### SET TASK
Quote the items word for word, starting at the beginning of the items and ending at the line that contains "Looking at the", with both ends included. Leave the pictures out of your answer.

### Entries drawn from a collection
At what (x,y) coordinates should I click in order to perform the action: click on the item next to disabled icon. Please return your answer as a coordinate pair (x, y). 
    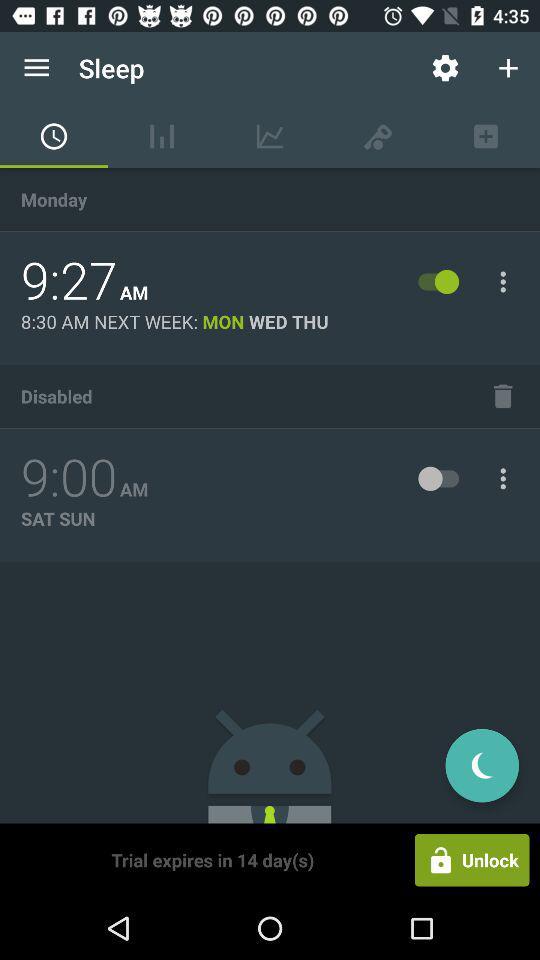
    Looking at the image, I should click on (502, 395).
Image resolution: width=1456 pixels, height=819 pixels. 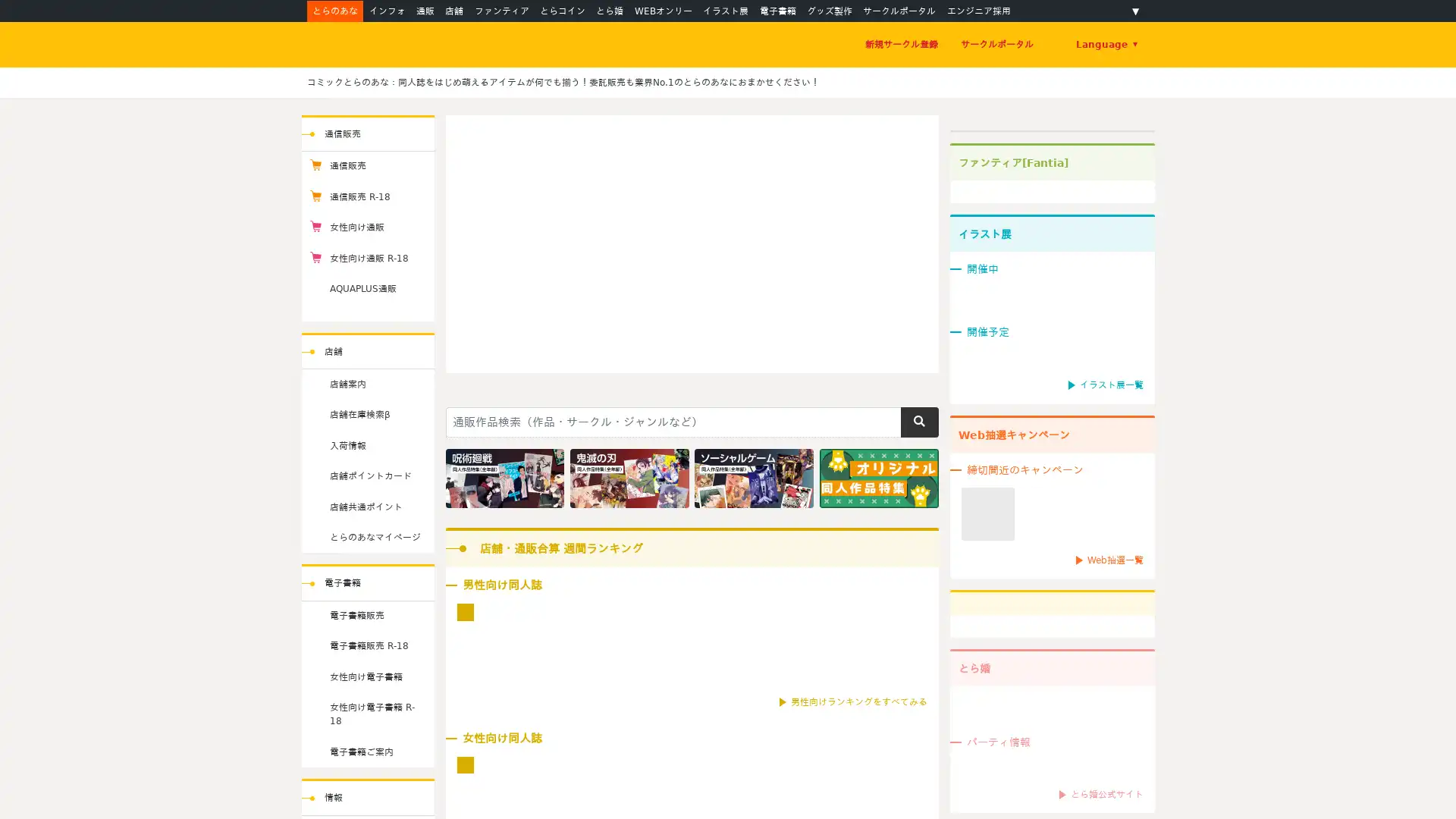 What do you see at coordinates (469, 237) in the screenshot?
I see `Previous` at bounding box center [469, 237].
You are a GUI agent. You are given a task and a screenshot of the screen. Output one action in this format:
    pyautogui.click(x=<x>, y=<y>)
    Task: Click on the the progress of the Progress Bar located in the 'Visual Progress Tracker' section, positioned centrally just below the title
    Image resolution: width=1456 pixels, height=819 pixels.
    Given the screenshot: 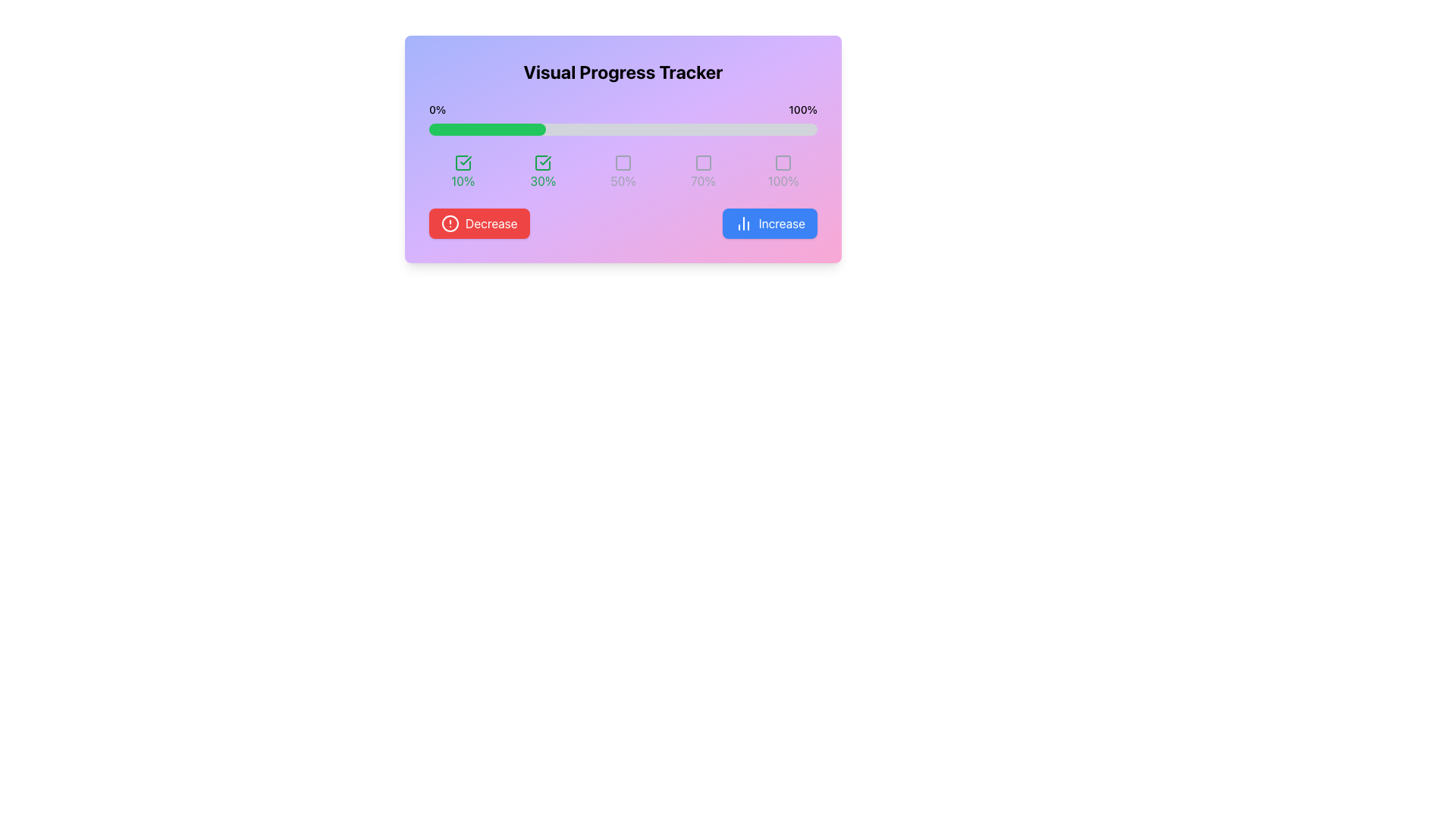 What is the action you would take?
    pyautogui.click(x=623, y=118)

### EXERCISE SOLUTION
At what (x,y) coordinates should I click in order to perform the action: click on the item next to disabled icon. Please return your answer as a coordinate pair (x, y). 
    Looking at the image, I should click on (502, 395).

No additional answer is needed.